И сколь ни желалось Повелителю Мира видеть их при себе в этом походе, сколь ни тягостной казалась ему разлука с ними, со светом своих очей, с плодом своего сердца, но Повелитель Мира опасался, что зной Индии — сохрани господь! — повредит благословенному здоровью Улугбека. И Повелитель предпочёл стерпеть боль разлуки, но не прерывать священной войны…
Благочестивая ревность о вере заставила Повелителя подавить любовь к Улугбеку и оставить его. Но как бы далеко ни оставался внук от ставки своего деда, он всем своим существом, всем обликом своим всюду предстоял перед духовным взором Повелителя в его ставке во всё время похода…»
— Правда, дедушка? — с любопытством спросил Улугбек.
Тимур снисходительно, подавляя в себе нетерпение, кивнул:
— Ещё бы!
А Гияс-аддин продолжал:
— «В среду 25 сафара, в полдень, Великий Повелитель достиг крепости Батмир…
Правителем и военачальником в ней был раджа Дульчин…
Гордясь неприступностью крепостных стен и численностью своих войск, раджа вытащил голову из ярма повиновения, а шею — из ошейника покорности. Могущественное войско Повелителя двинулось на него.
На правом крыле шли амир Сулейман-шах, амир Шейх-Нур-аддин и Аллахдада; на левом — царевич Халиль-Султан-бохадур и амиры.
Было перебито множество темнолицых защитников крепости, у коих в головах дул ветер дерзаний. Была захвачена большая добыча, но в захвате крепости случилась задержка, и от Повелителя воспоследовал мирозавоевательный приказ: «Каждому амиру надлежит напротив своего стана копать подкоп и подвести те подкопы под городскую стену»…»
— Это правда: такой приказ был! — сказал Тимур, кивнув историку.
Ободрённый этим, Гияс-аддин выпрямился; от воодушевления кровь прилила к его впалым щекам, и голос его зазвучал громче:
— «Когда осаждённый раджа понял, что сопротивление бесполезно, от ужаса в голове у него закипели мозги, желчь закипела в груди, он сошёл с пути своеволия, избрав смирение и слёзы средством своего спасения, умоляя Повелителя смыть его грехи со страниц жизни чистой водой милосердия и прощения, зачеркнуть чертою пощады его проступки и провинности.
В пятницу 27 сафара раджа Дульчин выехал из крепости, сопровождаемый шейхом Саад-аддином и Аджуданом, прибыл в ставку Убежища Вселенной, удостоился поцеловать ковёр Повелителя, преподнёс охотничьих соколов и три девятки коней под золотыми сёдлами. Царевичам и амирам он также подарил лошадей. Ему были оказаны царские милости и снисхождения, подарены одежда из золотой парчи, золотой пояс и венец».
— И помирились? — спросил Улугбек.
Тимур покосился на беспокойного внука, но промолчал, а историк, торопливо улыбаясь, не без жеманства подмигнул:
— О, ещё нет! Соблаговолите слушать дальше:
«Всякая тварь, одурманенная гордыней и беспечностью, если даже кончиком волос своих выйдет из повиновения и воспротивится воле счастливого, могущественного Завоевателя, она останется без дома, без имущества, без тела и души.

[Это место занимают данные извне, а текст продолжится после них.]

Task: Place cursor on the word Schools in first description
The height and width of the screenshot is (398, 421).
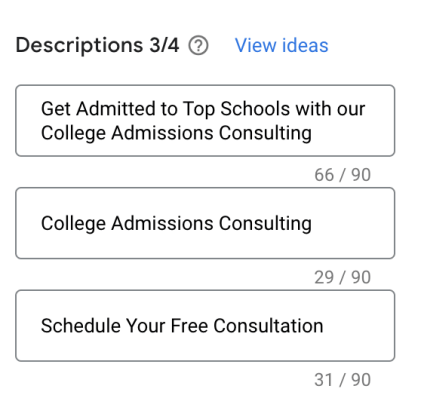Action: coord(255,109)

В той крепости много было гордецов, головы коих столь возвысились, что макушки их тёрлись о небесный свод; много было оголтелых смельчаков, вознёсшихся в своей заносчивости до луны и созвездий; также и среди жителей оказалось множество идолопоклонников, безбожников, заблудших людей, и огонь царского гнева запылал.
Воспоследовал мирозавоевательный указ войскам вступить в город и поджечь все здания…»
— Был указ! — подтвердил Тимур.
Халиль-Султан невольно кивнул головой: он тоже был при том — ведь ещё и года не прошло с тех пор!
Гияс-аддин продолжал:
— «Жители-идолопоклонники сами предали огню своих жён, детей и всё своё имущество; жители-мусульмане сами зарезали своих жён и детей, как ягнят, и оба эти народа, неверные и мусульмане, как единый народ, соединившись, решились на отчаянное сопротивление могучему воинству Повелителя. Они стали подобны могучим тиграм и слонам, крепкие, ожесточившиеся сердцами, как леопарды и драконы, железные сердцем; и на них кинулось могущественное войско Повелителя Мира, подобное страшному наводнению, разъярённому Океану. И пламя битвы поднялось высоко кверху…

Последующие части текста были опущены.